Il datore di lavoro è tenuto a proporre mansioni alternative al dipendente prima di procedere con il licenziamento, se motivato dall’esigenza di avviare ristrutturazioni aziendali.
In presenza di posizioni aziendali disponibili, anche se di “contenuto professionale inferiore” e basate su mansioni non equivalenti, il lavoratore deve avere la possibilità di accettare un’alternativa al licenziamento.
=> Il demansionamento evita il licenziamento
In caso di risposta negativa, tuttavia, il datore può licenziarlo per giustificato motivo oggettivo ma deve rispettare l’obbligo di “repechage” facendo riferimento anche a posizioni inferiori che siano conformi alle competenze professionali del dipendente.
Quest’ultimo, accogliendo la proposta di un demansionamento per evitare il licenziamento, accetta anche una eventuale retribuzione inferiore.

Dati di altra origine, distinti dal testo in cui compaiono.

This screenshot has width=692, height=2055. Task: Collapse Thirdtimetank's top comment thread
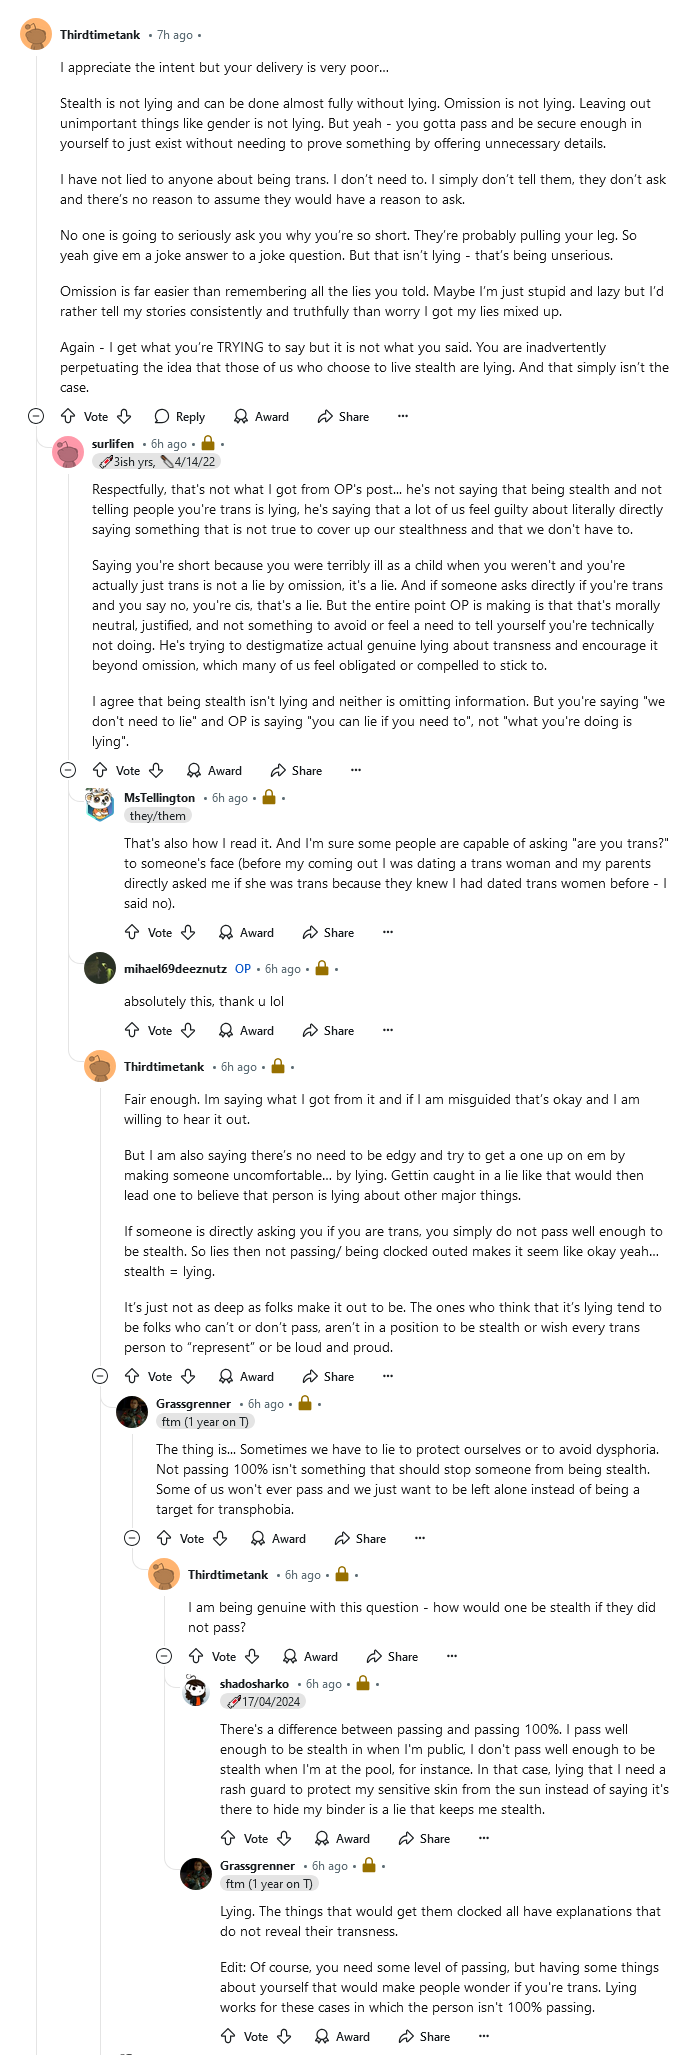(36, 416)
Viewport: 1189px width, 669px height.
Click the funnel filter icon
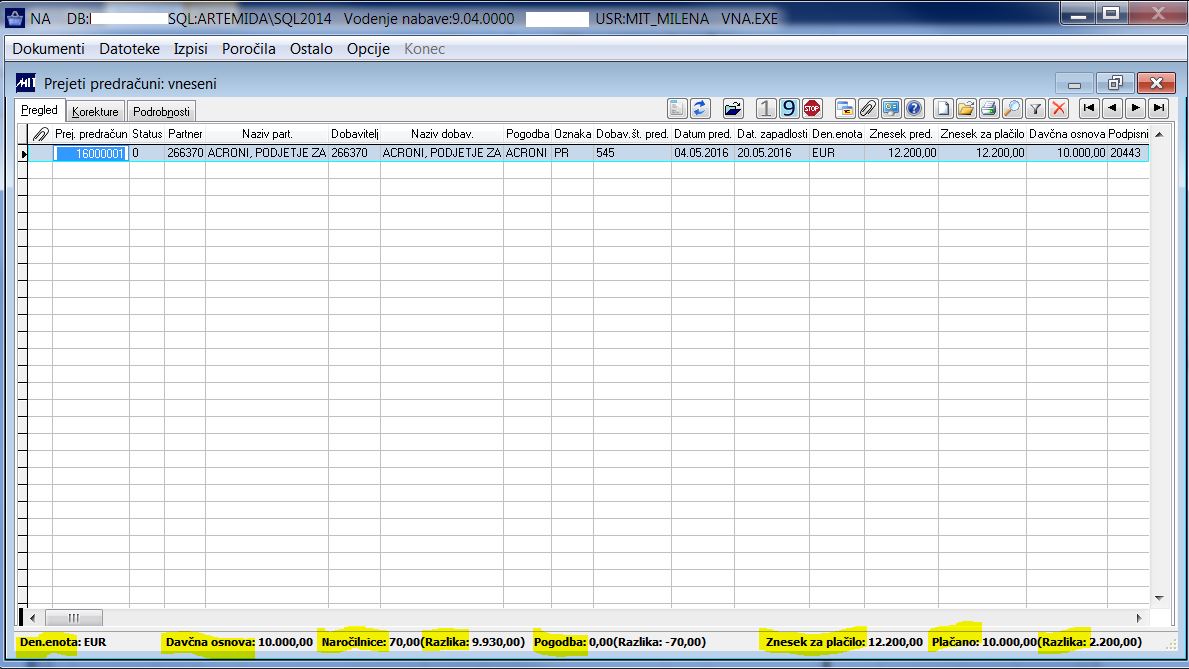click(1035, 108)
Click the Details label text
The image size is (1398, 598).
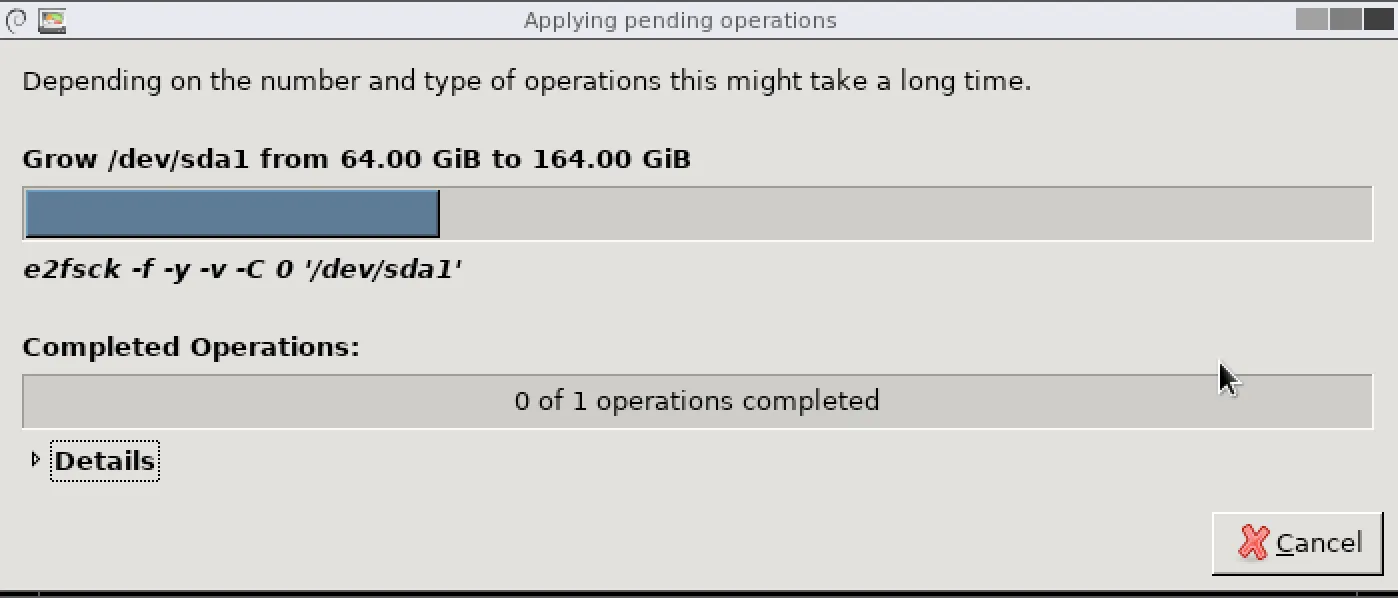pos(105,461)
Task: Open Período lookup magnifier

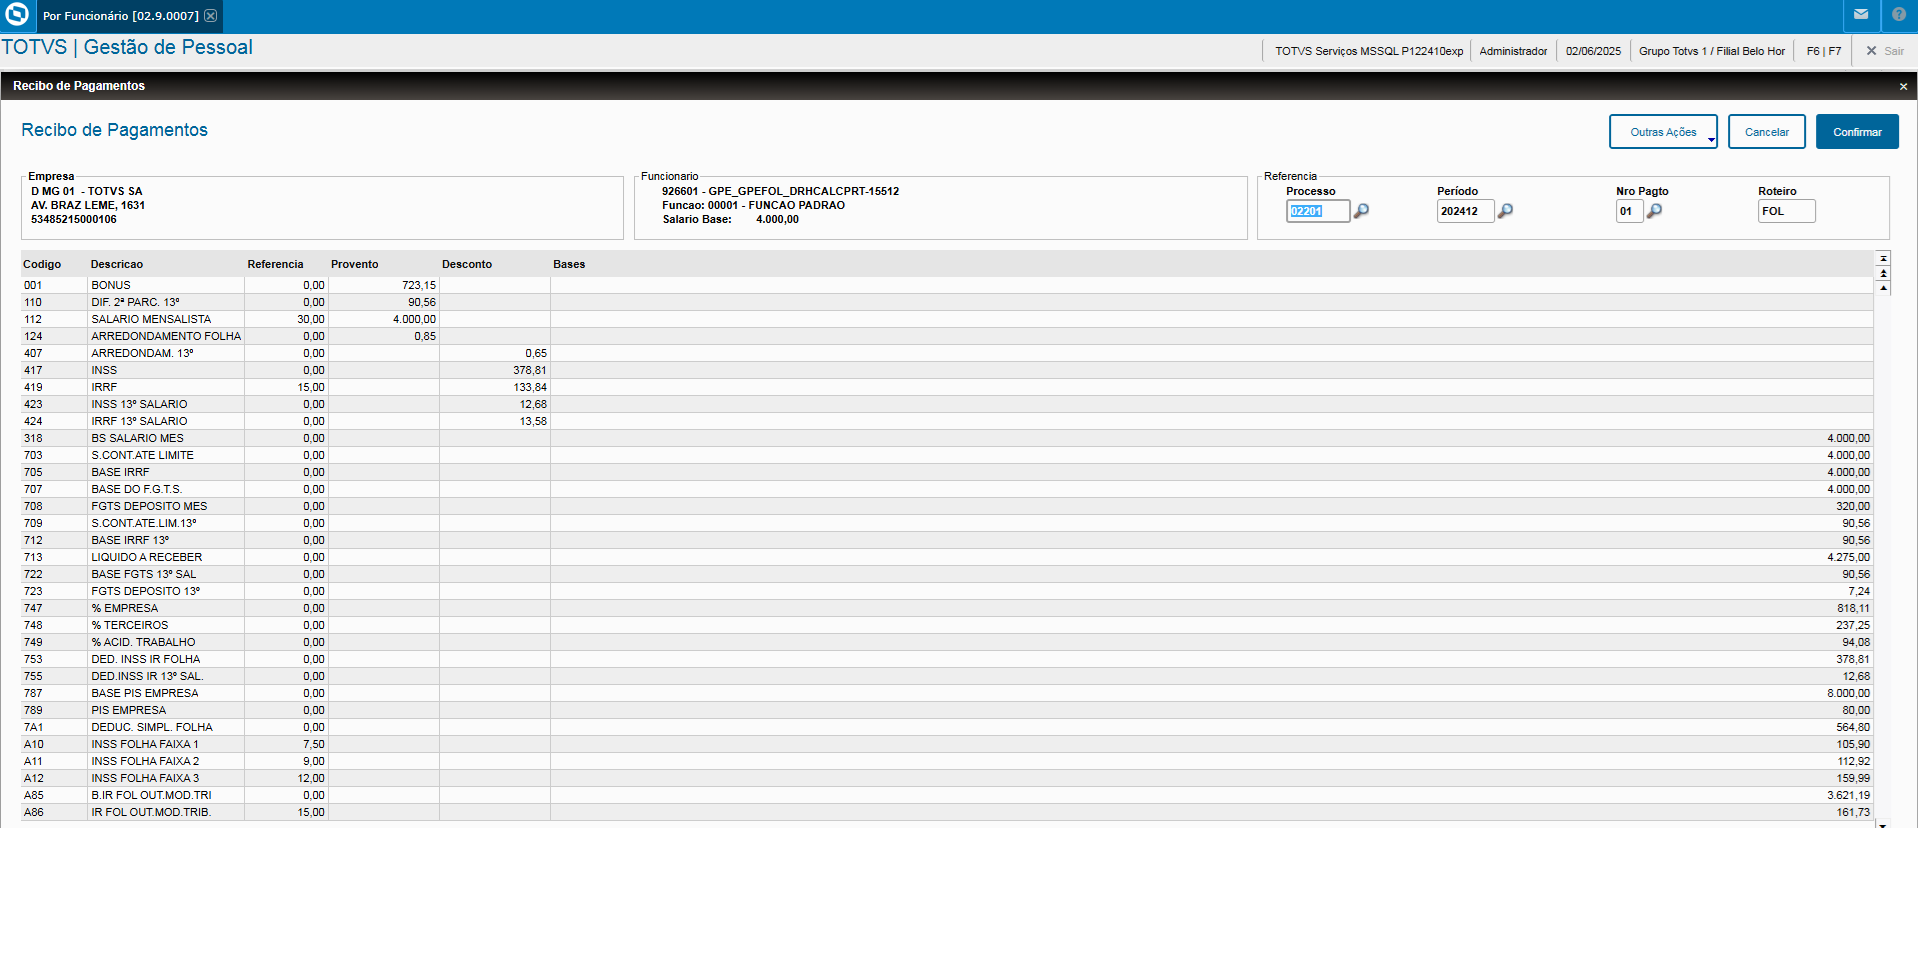Action: (x=1505, y=211)
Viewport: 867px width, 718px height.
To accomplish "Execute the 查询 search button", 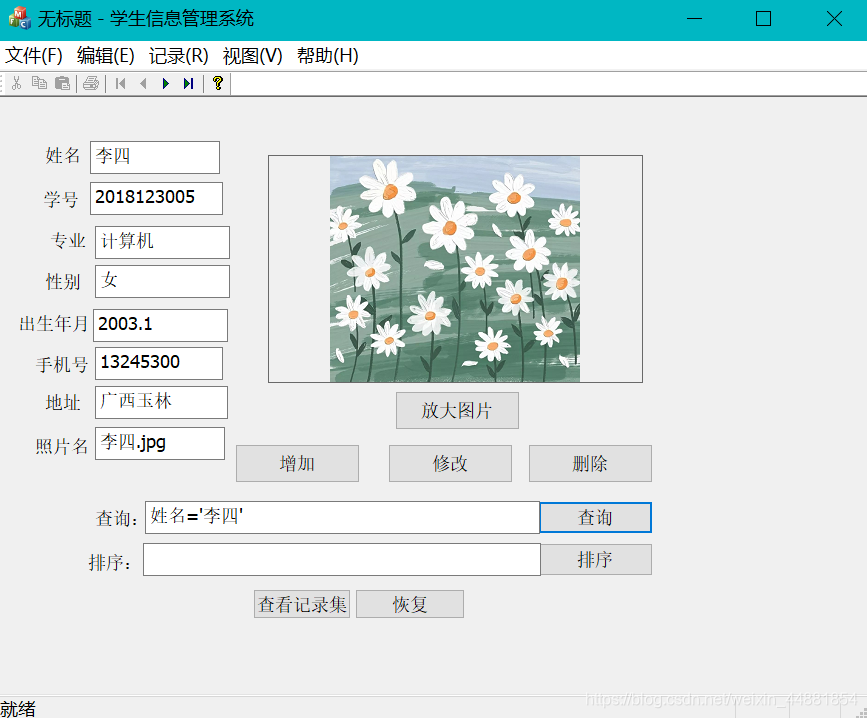I will (595, 517).
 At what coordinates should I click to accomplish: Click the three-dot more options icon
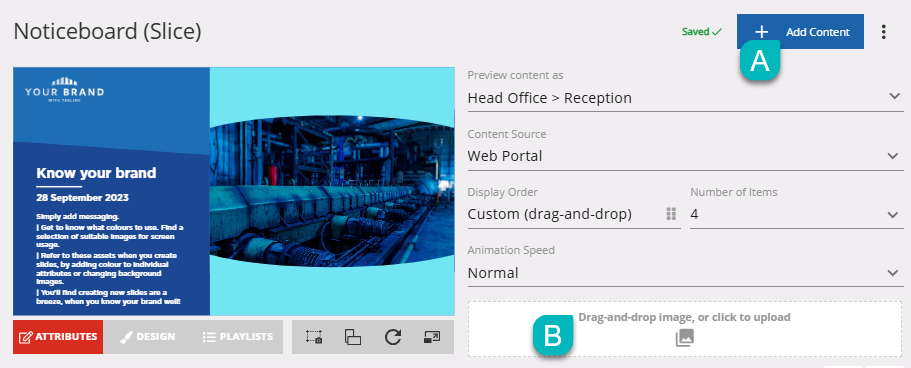883,32
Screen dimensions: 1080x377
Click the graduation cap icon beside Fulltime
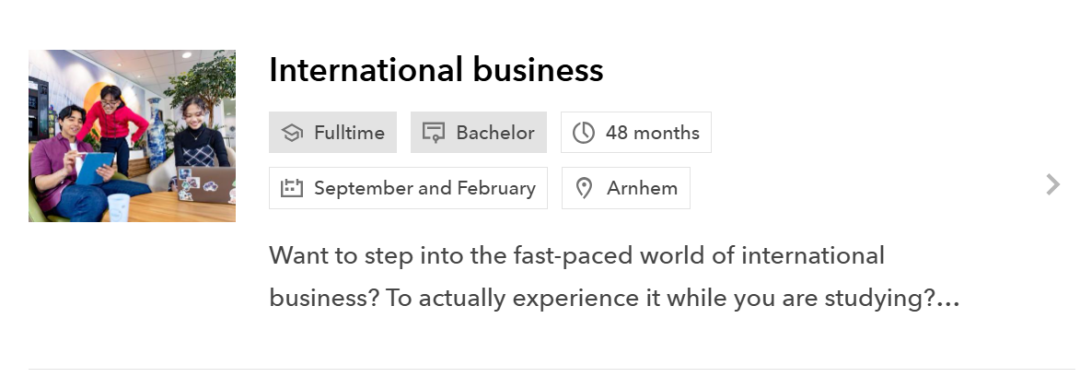[x=293, y=132]
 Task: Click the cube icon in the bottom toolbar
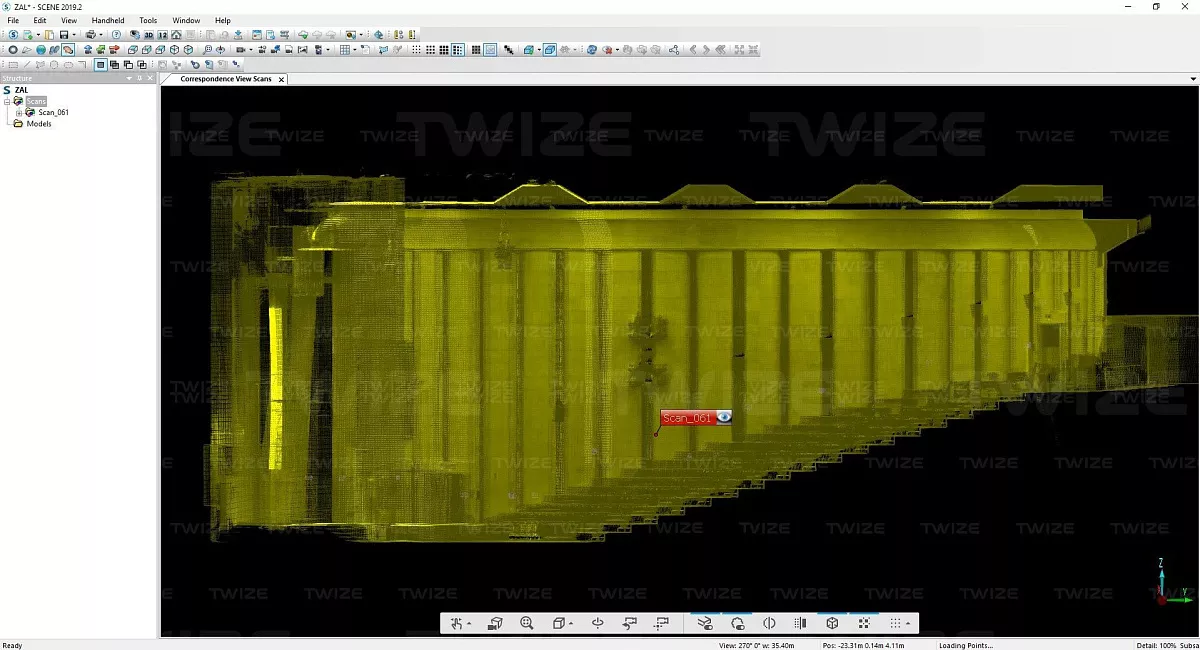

Il datore, da parte sua, per rendere legittimo il licenziamento in caso di riorganizzazione (e quindi di soppressione di un posto specifico) è tenuto a dimostrare non solo di non poter offrire una posizione equivalente ma di aver ottenuto un rifiuto alla proposta di reimpiego con demansionamento.
=> Demansionamento: quando non è reato
In generale, come chiarito dalla Corte di Cassazione, con l’ordinanza n. 17634 del primo luglio 2019, il demansionamento è ammesso se c’è una ristrutturazione aziendale ed il dipendente rifiuta di essere ricollocato in attività equipollenti presso altri siti.